Yes, the Carlisle X-Trac 15" x 5" x 6" is a great replacement tire for your HS55 rims. My only suggestion would be to avoid going tubeless and add 15" x 5" x 6" inner tubes with T87 (90 degree) valves. Honda's split rim design is not a good option for sealing the useless factory tubeless tire (with silly metal ring insert.....joke) which is why Honda switched to a one piece rim not too long ago. 
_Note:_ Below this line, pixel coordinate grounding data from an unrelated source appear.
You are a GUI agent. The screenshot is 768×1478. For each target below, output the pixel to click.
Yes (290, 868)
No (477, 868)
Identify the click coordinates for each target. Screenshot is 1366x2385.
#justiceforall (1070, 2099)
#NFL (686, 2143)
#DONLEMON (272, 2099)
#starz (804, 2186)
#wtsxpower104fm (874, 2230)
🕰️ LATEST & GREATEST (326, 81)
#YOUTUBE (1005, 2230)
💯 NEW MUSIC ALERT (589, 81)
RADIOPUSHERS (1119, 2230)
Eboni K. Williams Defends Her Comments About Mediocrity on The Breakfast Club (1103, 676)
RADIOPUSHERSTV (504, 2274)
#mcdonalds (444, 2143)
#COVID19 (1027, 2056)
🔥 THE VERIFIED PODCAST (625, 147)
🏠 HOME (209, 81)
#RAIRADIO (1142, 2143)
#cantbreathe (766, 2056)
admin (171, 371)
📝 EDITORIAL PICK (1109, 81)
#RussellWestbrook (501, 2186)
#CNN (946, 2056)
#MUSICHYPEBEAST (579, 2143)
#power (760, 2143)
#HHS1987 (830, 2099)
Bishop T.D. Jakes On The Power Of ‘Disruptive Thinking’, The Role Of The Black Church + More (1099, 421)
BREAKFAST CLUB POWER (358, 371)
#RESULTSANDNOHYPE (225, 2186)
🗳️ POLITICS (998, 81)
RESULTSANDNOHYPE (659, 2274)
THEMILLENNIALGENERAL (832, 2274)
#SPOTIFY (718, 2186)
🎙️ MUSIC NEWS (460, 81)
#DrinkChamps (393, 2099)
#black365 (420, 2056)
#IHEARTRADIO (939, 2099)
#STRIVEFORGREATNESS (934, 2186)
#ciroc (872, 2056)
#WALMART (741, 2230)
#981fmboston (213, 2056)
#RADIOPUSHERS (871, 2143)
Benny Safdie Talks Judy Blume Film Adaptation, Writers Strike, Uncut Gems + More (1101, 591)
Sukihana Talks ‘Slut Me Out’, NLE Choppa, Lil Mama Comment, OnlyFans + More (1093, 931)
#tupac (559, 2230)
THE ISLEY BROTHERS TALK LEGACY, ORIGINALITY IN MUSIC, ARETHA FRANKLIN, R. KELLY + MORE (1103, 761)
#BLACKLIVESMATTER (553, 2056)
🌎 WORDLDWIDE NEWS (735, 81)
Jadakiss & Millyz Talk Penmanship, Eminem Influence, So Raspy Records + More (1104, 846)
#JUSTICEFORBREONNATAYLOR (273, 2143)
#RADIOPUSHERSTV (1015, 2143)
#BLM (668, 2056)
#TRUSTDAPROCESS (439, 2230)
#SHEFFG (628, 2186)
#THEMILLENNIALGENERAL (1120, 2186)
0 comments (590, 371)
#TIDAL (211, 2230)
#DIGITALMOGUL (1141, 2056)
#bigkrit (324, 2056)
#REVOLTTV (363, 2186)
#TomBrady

Here's step-by-step instructions for replacing the tires. Toughest part about replacing the tires is breaking the bead on the old tires before splitting the rims. I typically use a piece of 2" x 10" wood plank about 6' long, place the edge of the plank on one side of the tire (not touching the rim), place the other end of the plank under the front tire of my SUV, and slowly drive up the plank till I "feel the bead pop". Spin the rim around 180 degrees and repeat the process and that should take care of breaking the bead on the front side of the tire. Just repeat the same process on the backside of the rim then go ahead and split the rim in two pieces, remove the old tire and remove the old inner tube. Then take one side of the new tire and "snap it" over the front side of the rim and work it tight all the way around. Take your new inner tube (I suggest getting one with a right angle valve), add about 1/2 pound of air (just enough to give it some shape), take the inner tube and work it into the empty tire cavity, then "snap" the other side of the rim onto the backside of the tire making sure you line-up the holes for both sides of the rim and paying careful attention not to pinch the both sides of the rim on the new inner tube. Insert the four bolts and tighten both sides of the rim together. Slowly add about 5lbs of air, and "flex" the tire by hand all the way around the rim, add another 10lbs of air (taking it up to 15PSI) and the tire bead should "seat" on both sides of the rim. After that, deflate the tire down to 10lbs which should be your operating tire pressure.


----------



## sr73087 (Feb 9, 2017)

Thanks guys. Great info there. I'll let you know if I run into any problems.


----------



## dhazelton (Dec 8, 2014)

As an FYI, I didn't use tubes and it's been about three years. The tires hold air fine. Try it without the tubes first. I used standard cheap tire valves, I think slime brand from Autozone.


----------



## sr73087 (Feb 9, 2017)

Freezn said:


> Yes, the Carlisle X-Trac 15" x 5" x 6" is a great replacement tire for your HS55 rims. My only suggestion would be to avoid going tubeless and add 15" x 5" x 6" inner tubes with T87 (90 degree) valves. Honda's split rim design is not a good option for sealing the useless factory tubeless tire (with silly metal ring insert.....joke) which is why Honda switched to a one piece rim not too long ago.
> 
> Here's step-by-step instructions for replacing the tires. Toughest part about replacing the tires is breaking the bead on the old tires before splitting the rims. I typically use a piece of 2" x 10" wood plank about 6' long, place the edge of the plank on one side of the tire (not touching the rim), place the other end of the plank under the front tire of my SUV, and slowly drive up the plank till I "feel the bead pop". Spin the rim around 180 degrees and repeat the process and that should take care of breaking the bead on the front side of the tire. Just repeat the same process on the backside of the rim then go ahead and split the rim in two pieces, remove the old tire and remove the old inner tube. Then take one side of the new tire and "snap it" over the front side of the rim and work it tight all the way around. Take your new inner tube (I suggest getting one with a right angle valve), add about 1/2 pound of air (just enough to give it some shape), take the inner tube and work it into the empty tire cavity, then "snap" the other side of the rim onto the backside of the tire making sure you line-up the holes for both sides of the rim and paying careful attention not to pinch the both sides of the rim on the new inner tube. Insert the four bolts and tighten both sides of the rim together. Slowly add about 5lbs of air, and "flex" the tire by hand all the way around the rim, add another 10lbs of air (taking it up to 15PSI) and the tire bead should "seat" on both sides of the rim. After that, deflate the tire down to 10lbs which should be your operating tire pressure.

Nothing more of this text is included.